Tasks to carry out:
[1] Transcribe the blasting mat passage from "Because blasting mats" down to "Feb. 26, 1974.".
[2] List the patent number, title, inventor, and issue date that the blasting mat passage gives for the patent it cites.
[3] Translate this sentence from the blasting mat passage into Spanish: "Because blasting mats must be built to prevent upward passage through them of flyrock, most are designed without openings of a size larger than rock fragments thrown upwardly by a blast."

Document text:
:::

Because blasting mats must be built to prevent upward passage through them of flyrock, most are designed without openings of a size larger than rock fragments thrown upwardly by a blast. To my way of thinking, and from what I have seen, the same absence of openings is to blame for their tendency to form an undesirable ground-seal when heavy equipment is operated atop them. There is, however, one particularly ingenius blasting mat known to me only from a perusal of patent literature which seems to diverge from our local practice in blasting mats, and which seems at first glance to solve the ground-seal problem--maybe, if so, affording a mat inherently of utility both for blasting and as a ground-protective hoe-chucking mat.
I refer to U.S. Pat. No. 3,793,953, BLASTING MAT, by Douglas L. Lewis., issued Feb. 26, 1974.

:::

(Records from a dataset)
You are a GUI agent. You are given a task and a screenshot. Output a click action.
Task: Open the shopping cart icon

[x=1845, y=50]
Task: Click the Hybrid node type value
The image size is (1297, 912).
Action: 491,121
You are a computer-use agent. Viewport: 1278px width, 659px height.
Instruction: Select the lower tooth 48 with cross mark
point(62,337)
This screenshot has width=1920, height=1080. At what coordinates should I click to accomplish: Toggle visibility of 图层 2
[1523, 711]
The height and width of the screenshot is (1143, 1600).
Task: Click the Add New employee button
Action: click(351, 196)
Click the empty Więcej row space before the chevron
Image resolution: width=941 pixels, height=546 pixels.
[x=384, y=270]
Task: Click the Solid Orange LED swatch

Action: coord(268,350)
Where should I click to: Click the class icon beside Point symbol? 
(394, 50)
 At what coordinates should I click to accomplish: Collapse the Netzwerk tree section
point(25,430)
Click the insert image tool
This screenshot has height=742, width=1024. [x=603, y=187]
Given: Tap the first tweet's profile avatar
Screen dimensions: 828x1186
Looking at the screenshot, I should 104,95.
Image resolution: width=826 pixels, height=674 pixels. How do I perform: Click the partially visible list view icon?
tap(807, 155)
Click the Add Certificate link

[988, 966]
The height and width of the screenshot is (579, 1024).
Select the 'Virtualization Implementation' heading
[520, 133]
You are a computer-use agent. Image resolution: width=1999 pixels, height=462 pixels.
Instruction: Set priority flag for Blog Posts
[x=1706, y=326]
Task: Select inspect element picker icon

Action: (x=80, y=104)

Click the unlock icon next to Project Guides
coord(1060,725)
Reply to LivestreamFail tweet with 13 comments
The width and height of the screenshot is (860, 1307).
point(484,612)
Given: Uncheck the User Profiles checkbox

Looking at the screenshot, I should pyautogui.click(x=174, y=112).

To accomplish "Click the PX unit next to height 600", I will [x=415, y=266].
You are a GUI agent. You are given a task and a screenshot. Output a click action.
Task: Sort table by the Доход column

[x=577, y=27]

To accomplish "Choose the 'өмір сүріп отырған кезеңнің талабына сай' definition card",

:::

Results of the tasks:
[1]
Because blasting mats must be built to prevent upward passage through them of flyrock, most are designed without openings of a size larger than rock fragments thrown upwardly by a blast. To my way of thinking, and from what I have seen, the same absence of openings is to blame for their tendency to form an undesirable ground-seal when heavy equipment is operated atop them. There is, however, one particularly ingenius blasting mat known to me only from a perusal of patent literature which seems to diverge from our local practice in blasting mats, and which seems at first glance to solve the ground-seal problem--maybe, if so, affording a mat inherently of utility both for blasting and as a ground-protective hoe-chucking mat.
I refer to U.S. Pat. No. 3,793,953, BLASTING MAT, by Douglas L. Lewis., issued Feb. 26, 1974.

[2]
- Patent number: U.S. Pat. No. 3,793,953
- Title: BLASTING MAT
- Inventor: Douglas L. Lewis
- Issue date: Feb. 26, 1974

[3] Dado que las mantas de voladura deben construirse para impedir que la roca proyectada pase a través de ellas hacia arriba, la mayoría se diseña sin aberturas de un tamaño mayor que los fragmentos de roca lanzados hacia arriba por una voladura.